ETC Group: A Brief History

How we began: Twenty-five years ago the idea that would become the Rural Advancement Foundation International (and then, in 2001, ETC Group) began with a conversation about seeds. A quarter of a century later, ETC Group is still talking about seeds, but the world has grown more complex: new technologies have developed, economies have globalized, multinational companies have expanded their reach, wealth and capital are concentrated in the hands of fewer and fewer giant corporations. Life itself has been manipulated, picked apart, re- assembled –  and then patented.

What we’ve done: For 25 years, we have been advocates on global issues such as the conservation of agricultural biodiversity and food security and on the impact of new technologies on the rural poor. Since the early 1980s, we have conducted groundbreaking research, education and successful social action on issues involving agricultural biodiversity, biotechnology, intellectual property (IP) and community knowledge systems. In the 1990s, our work expanded to encompass social and environmental concerns related to biotechnology, biopiracy, human genomics and, in the late 1990s, to nanotechnology. ETC Group (as RAFI) was the first civil society organization (nationally or internationally) to draw attention to the socioeconomic and scientific issues related to the conservation and use of plant genetic resources, intellectual property and biotechnology.

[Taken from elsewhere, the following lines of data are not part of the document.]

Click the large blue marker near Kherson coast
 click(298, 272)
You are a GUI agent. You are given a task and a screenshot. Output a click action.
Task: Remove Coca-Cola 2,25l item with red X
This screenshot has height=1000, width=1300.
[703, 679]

ETC Group’s international reputation has been built not merely on its effective research, but also on its unique ability to transform research into public policy and institutional change. We have challenged –  and defeated –  patents on crop species and human tissues. Working with partner organizations and people directly affected by abusive claims, we have successfully forced governments to revoke patents and have used public opinion to persuade patent owners in the US, Australia, Europe and India to surrender their exclusive monopoly claims. In the late 1970s, we were the first CSO to recognize the trend toward life patenting and the first to organize against national plant patenting laws (plant breeders’ rights). In the 1990s we shattered the myth that commercial biotechnology aims to feed hungry people by bringing to public light a seed sterilization technology (dubbed Terminator by ETC Group) that threatens to extinguish the right of farmers to save and re-plant their seeds. We are still fighting to ensure that new technologies are developed transparently and their potential benefits shared equitably and that the powerful recognize that the world’s marginalized populations and ecologies are not a petri dish for technological advancement.

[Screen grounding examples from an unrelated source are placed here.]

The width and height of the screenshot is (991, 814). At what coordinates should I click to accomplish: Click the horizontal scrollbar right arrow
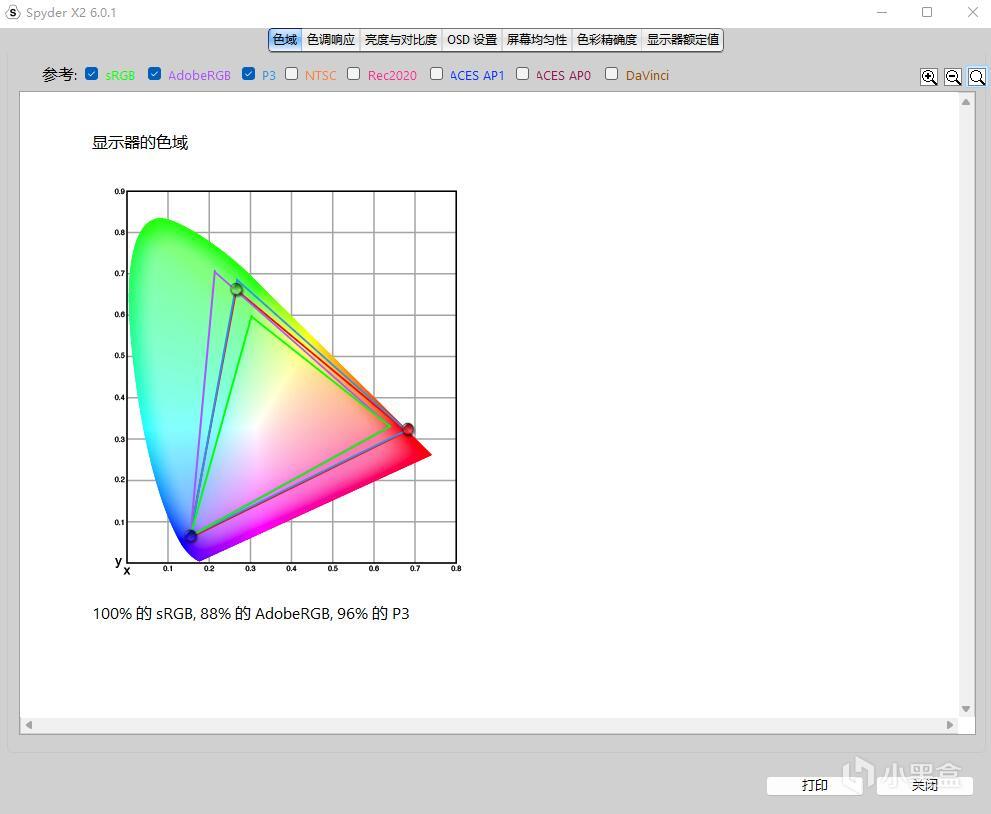point(950,726)
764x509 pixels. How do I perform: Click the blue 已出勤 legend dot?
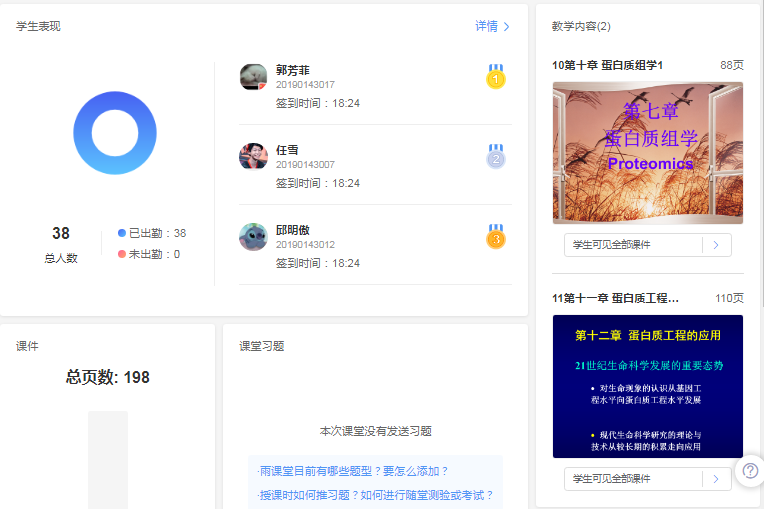coord(122,233)
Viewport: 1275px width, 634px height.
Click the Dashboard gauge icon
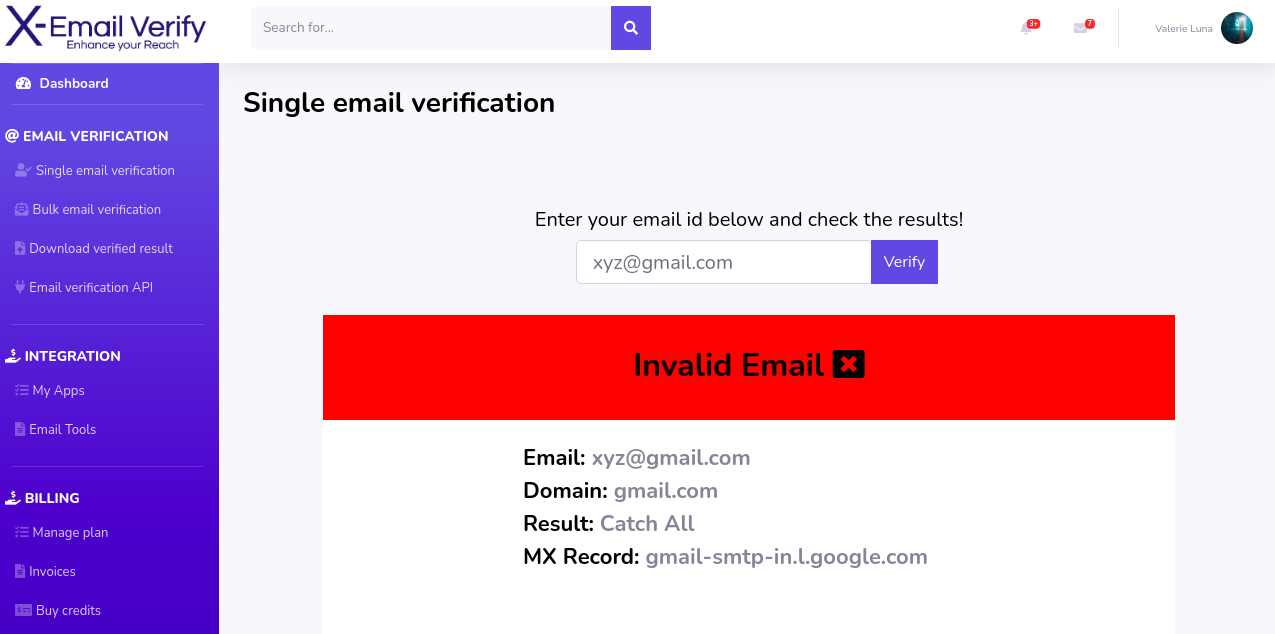click(24, 84)
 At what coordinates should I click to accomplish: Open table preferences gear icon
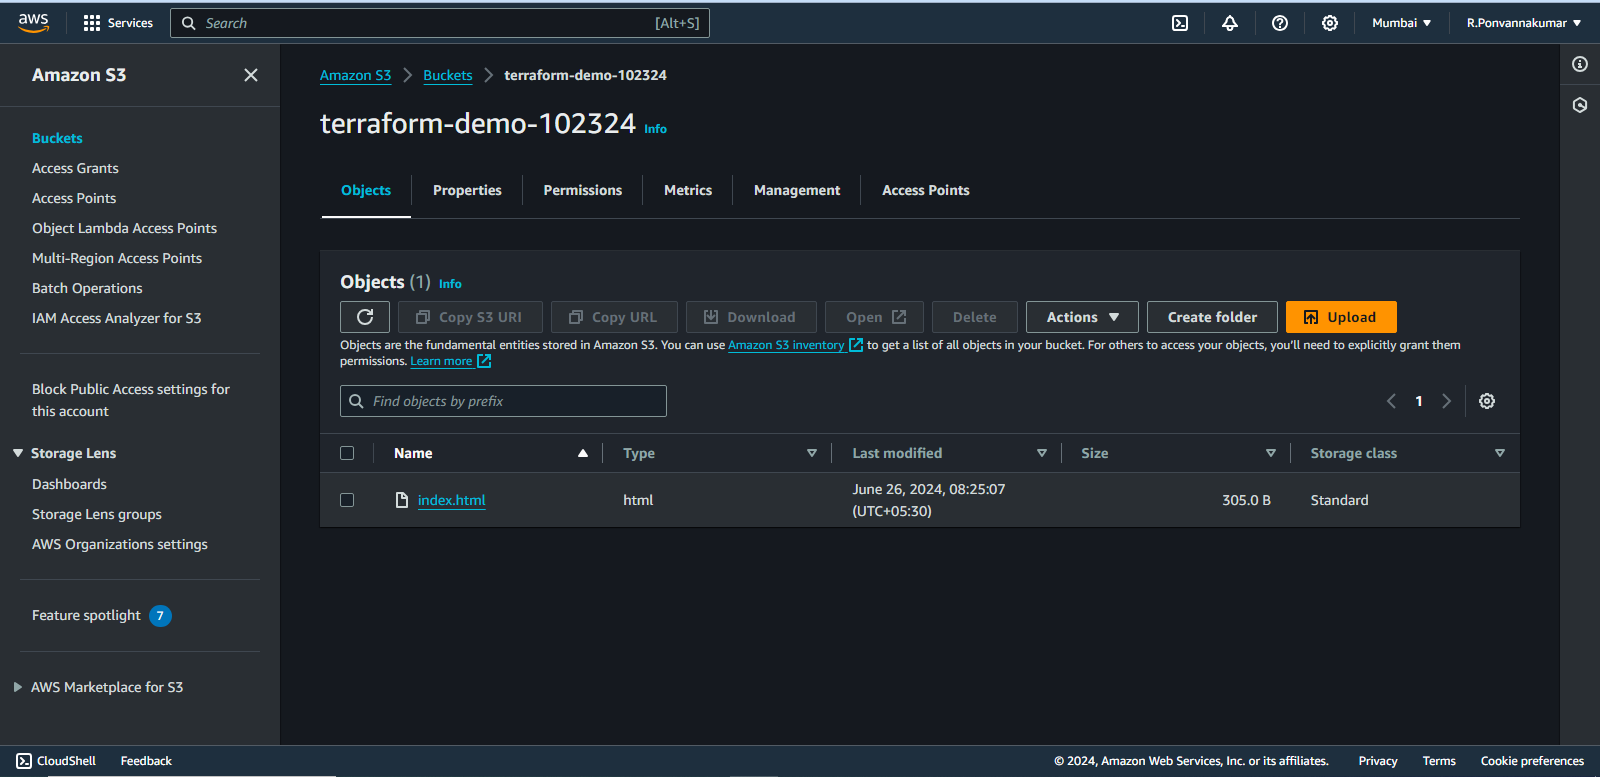(x=1487, y=401)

ETC Group has consultative and/or observer status with the United Nations Economic and Social Council (ECOSOC), Food and Agriculture Organization (FAO), Conference on Trade and Development (UNCTAD), Framework Convention on Climate Change (UNFCCC), Intergovernmental Panel on Climate Change (IPCC) and Convention on Biological Diversity (CBD). ETC Group also has a long history with the Consultative Group on International Agricultural Research (CGIAR). ETC Group is a registered CSO in Canada and The Netherlands. Friends of ETC Group is a private non-profit organization under section 501(c)3 in the United States.